Best UNIX Commands & Tips

             ***  My  Favourite  UNIX  Commands  ***
          *** A List Of Some OF The Most Useful UNIX **
     *** Hacking Commands, and Some Hints On Their Usage ***
         ***  Written By ZeeBee Australia Inc. 1990 ***

     Ok UNIX freaks, here is a little list of helpful UNIX 
commands and procedures which can be of much assistance in 
gaining the fullest potential from any UNIX system.  


     It is fun and often usefull to create a file that is owned 
by someone else.  On most systems with slack security ie 99% of 
all UNIX systems, this is quite easily done.  The chown command 
will change any of your files to make someone else the owner. 
Format is as follows:

chown ownername filelist

 Where ownername is the new owner, and filelist is the list of 
files to change.  You must own the file which your are goin to 
change, unless you are a superuser....then u can change ANYTHING!
     chgrp is a similar command which will change the group 
ownership on a file.  If you are going to do both a chown and a 
chgrp on a file, then make sure you do the chgrp first!  Once the 
file is owned by someone else, you cant change nything about it!
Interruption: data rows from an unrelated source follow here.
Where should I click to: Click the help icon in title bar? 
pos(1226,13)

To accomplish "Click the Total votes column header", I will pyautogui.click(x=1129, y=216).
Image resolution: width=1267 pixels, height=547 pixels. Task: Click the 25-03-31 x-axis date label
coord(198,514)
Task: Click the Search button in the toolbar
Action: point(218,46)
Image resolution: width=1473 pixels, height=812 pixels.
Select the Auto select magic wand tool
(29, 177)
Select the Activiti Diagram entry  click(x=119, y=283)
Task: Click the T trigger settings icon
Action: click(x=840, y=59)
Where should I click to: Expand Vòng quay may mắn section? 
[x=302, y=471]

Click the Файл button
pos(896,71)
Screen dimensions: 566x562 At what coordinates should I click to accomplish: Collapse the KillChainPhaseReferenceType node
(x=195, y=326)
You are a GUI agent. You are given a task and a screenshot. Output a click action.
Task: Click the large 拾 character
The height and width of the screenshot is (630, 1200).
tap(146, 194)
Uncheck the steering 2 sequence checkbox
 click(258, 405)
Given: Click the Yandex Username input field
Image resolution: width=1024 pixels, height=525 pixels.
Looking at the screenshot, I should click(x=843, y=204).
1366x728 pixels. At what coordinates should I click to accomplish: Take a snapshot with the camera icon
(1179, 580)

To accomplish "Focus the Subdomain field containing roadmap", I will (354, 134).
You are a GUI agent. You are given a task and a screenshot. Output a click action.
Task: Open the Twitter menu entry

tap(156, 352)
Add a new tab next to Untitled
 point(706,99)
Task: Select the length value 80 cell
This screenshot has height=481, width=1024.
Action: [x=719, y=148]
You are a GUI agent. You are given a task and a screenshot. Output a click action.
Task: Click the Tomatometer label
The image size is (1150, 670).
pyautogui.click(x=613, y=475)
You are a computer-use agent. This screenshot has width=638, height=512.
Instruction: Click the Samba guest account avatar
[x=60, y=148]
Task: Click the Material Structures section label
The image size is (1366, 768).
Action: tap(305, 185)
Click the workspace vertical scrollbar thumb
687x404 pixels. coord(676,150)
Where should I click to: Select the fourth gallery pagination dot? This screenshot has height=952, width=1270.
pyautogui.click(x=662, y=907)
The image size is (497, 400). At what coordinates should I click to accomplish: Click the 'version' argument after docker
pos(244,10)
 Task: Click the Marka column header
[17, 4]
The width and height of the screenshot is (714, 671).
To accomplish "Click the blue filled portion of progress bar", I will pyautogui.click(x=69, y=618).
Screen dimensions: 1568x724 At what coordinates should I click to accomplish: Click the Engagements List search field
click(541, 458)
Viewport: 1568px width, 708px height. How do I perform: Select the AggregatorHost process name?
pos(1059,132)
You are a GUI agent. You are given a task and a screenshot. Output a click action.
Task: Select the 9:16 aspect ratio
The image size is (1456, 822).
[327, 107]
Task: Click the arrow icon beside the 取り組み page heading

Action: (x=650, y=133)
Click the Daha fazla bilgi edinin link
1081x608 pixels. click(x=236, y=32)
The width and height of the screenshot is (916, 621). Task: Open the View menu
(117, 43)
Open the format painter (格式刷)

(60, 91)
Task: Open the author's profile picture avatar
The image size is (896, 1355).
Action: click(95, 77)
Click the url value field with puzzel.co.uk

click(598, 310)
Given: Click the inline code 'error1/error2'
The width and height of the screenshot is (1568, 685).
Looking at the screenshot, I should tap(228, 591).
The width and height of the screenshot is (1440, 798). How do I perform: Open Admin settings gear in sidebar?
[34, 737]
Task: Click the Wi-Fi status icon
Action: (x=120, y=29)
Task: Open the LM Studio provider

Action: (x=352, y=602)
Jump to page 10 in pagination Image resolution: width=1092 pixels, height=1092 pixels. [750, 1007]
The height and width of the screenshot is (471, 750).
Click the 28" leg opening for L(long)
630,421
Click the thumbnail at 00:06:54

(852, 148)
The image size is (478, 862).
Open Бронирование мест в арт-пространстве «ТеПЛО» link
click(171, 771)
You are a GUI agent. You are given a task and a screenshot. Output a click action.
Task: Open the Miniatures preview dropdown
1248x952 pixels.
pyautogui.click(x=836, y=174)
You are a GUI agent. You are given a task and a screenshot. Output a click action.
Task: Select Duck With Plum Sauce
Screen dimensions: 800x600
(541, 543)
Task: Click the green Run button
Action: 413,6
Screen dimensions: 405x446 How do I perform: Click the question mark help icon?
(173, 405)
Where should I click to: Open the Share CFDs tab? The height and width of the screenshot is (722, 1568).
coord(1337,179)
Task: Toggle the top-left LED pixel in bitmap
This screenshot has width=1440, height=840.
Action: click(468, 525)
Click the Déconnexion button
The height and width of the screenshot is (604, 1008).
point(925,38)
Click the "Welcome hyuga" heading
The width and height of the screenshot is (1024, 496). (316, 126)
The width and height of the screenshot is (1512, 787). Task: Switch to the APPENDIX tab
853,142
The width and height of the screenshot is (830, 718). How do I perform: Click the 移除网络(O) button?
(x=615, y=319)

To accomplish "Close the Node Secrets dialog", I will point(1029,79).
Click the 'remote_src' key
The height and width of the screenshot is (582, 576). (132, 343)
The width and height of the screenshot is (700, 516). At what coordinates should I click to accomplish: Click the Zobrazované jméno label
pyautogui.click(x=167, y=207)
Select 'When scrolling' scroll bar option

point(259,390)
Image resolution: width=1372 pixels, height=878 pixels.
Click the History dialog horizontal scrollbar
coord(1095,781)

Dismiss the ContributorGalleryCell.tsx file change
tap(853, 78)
     Sometimes just seeing who is on the system is a challenge in 
itself.  The best way is to write your own version of who in C, 
but if you can't do that then this may be of some help to you:

     who   followed by on or more of the following flags:

          -b Displays time sys as last booted.
          -H Precedes output with header.
          -l Lists lines waiting for users to logon.
          -q displays number of users logged on.
          -t displays time sys clock was last changed.
          -T displays the state field (a + indicates it is 
possible to send to terminal, a - means u cannot)
          -u Give a complete listing of those logged on.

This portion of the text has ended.